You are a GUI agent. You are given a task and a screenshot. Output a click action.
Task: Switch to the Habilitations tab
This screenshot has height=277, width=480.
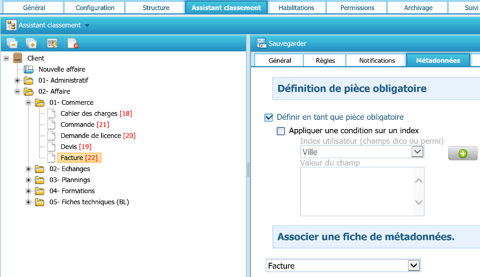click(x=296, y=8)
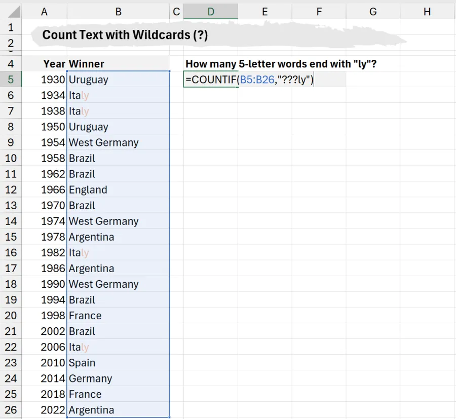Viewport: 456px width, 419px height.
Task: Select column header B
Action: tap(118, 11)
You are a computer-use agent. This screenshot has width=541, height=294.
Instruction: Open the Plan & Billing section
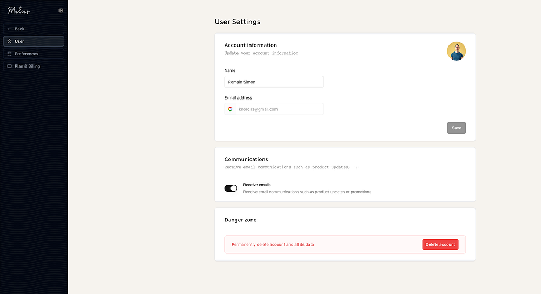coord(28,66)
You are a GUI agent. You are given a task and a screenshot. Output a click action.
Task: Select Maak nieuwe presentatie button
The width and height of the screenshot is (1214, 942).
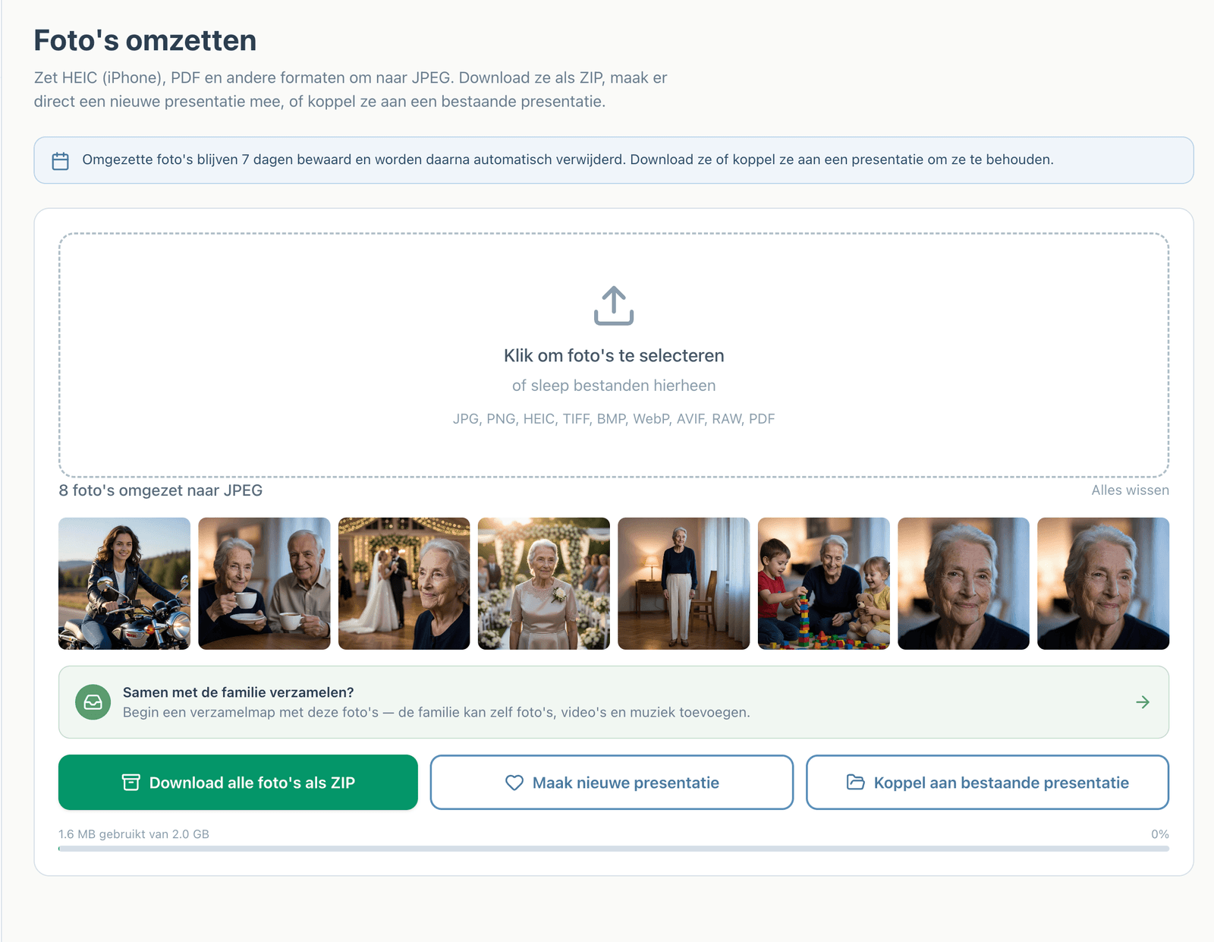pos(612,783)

==

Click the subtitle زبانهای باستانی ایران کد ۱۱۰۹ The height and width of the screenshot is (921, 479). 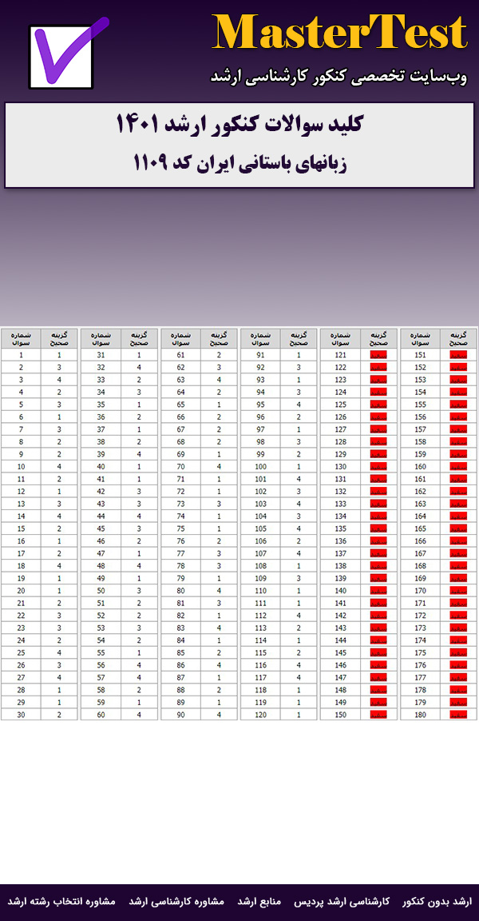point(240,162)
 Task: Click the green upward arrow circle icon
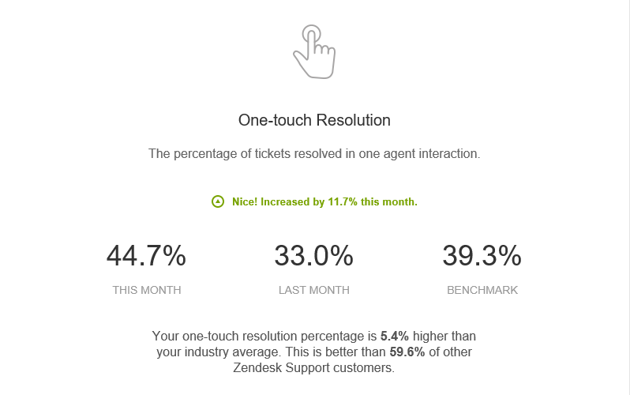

-- Short task --
State how many lines of the material above contain the word "This", giving only the number. The match is case-sensitive.

-- Exercise answer --
2